_WHAT THIS TASK INVOLVES:_
Please transcribe the entries exactly and omit the images they contain.

═══ WORKING DATA

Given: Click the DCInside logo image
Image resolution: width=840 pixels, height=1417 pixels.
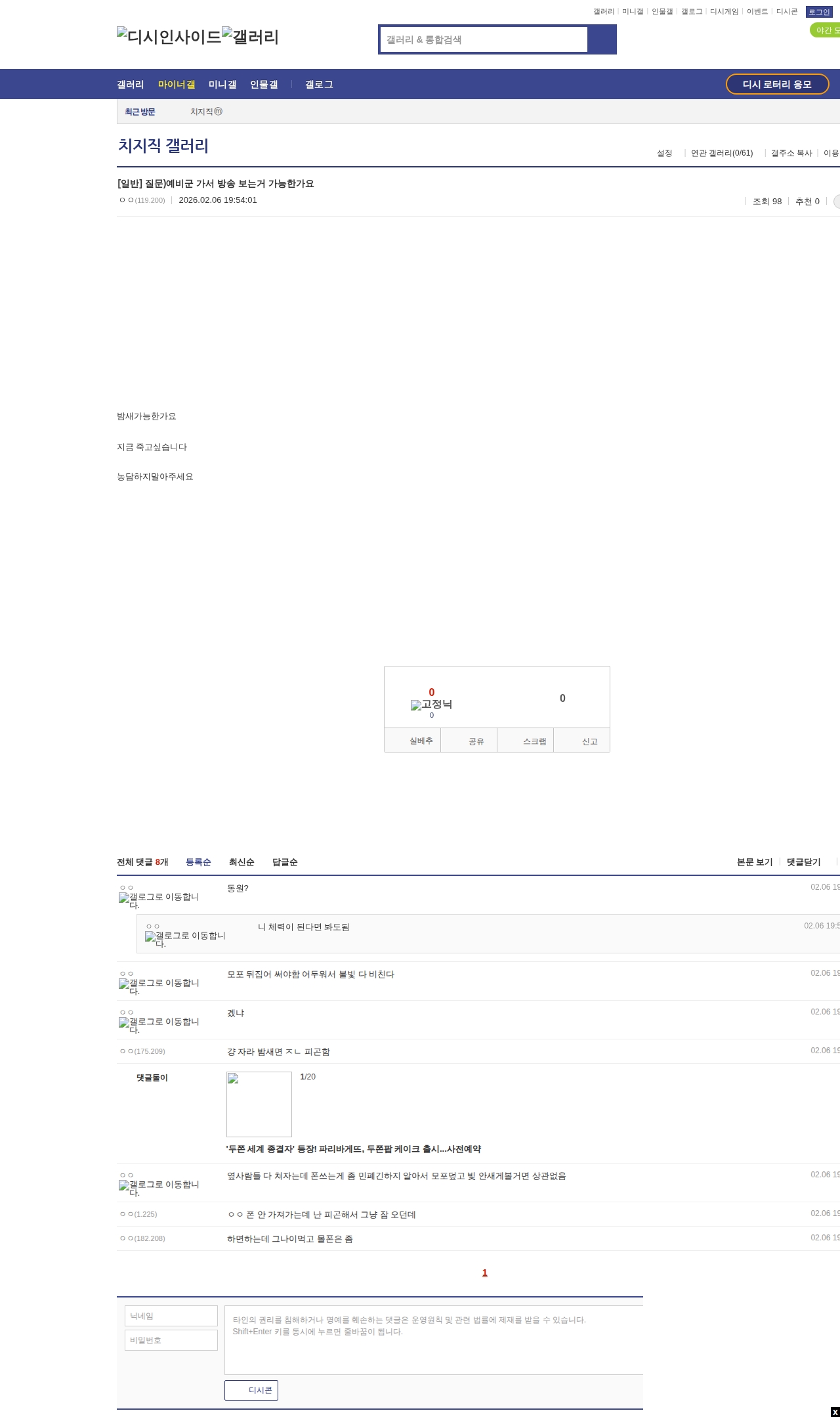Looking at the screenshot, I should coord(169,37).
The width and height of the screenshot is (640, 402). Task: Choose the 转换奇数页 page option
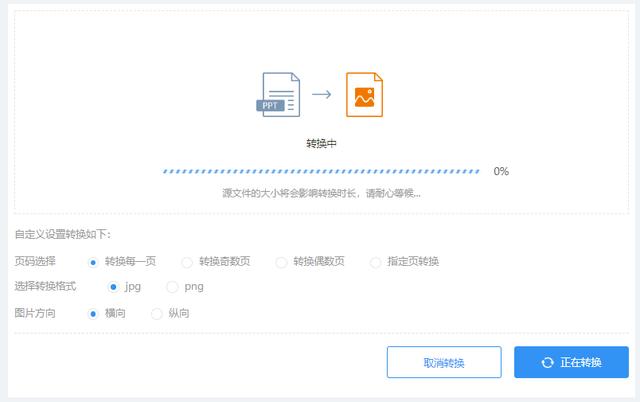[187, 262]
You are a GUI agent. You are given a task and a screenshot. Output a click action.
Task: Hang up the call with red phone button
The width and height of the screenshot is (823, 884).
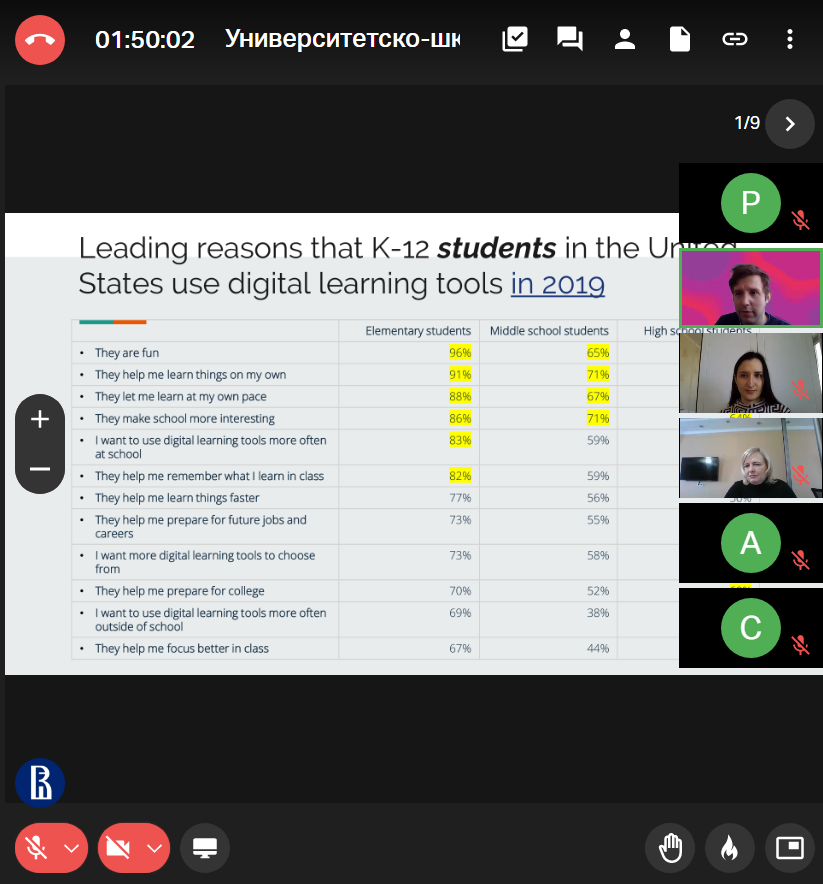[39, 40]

══════

_ANSWER SPACE:_
Given: Click the DCInside logo image
Image resolution: width=840 pixels, height=1417 pixels.
Looking at the screenshot, I should coord(169,37).
The width and height of the screenshot is (640, 402). Task: Choose the 转换奇数页 page option
[187, 262]
You are a GUI agent. You are given a task and a screenshot. Output a click action.
Task: Hang up the call with red phone button
The width and height of the screenshot is (823, 884).
[39, 40]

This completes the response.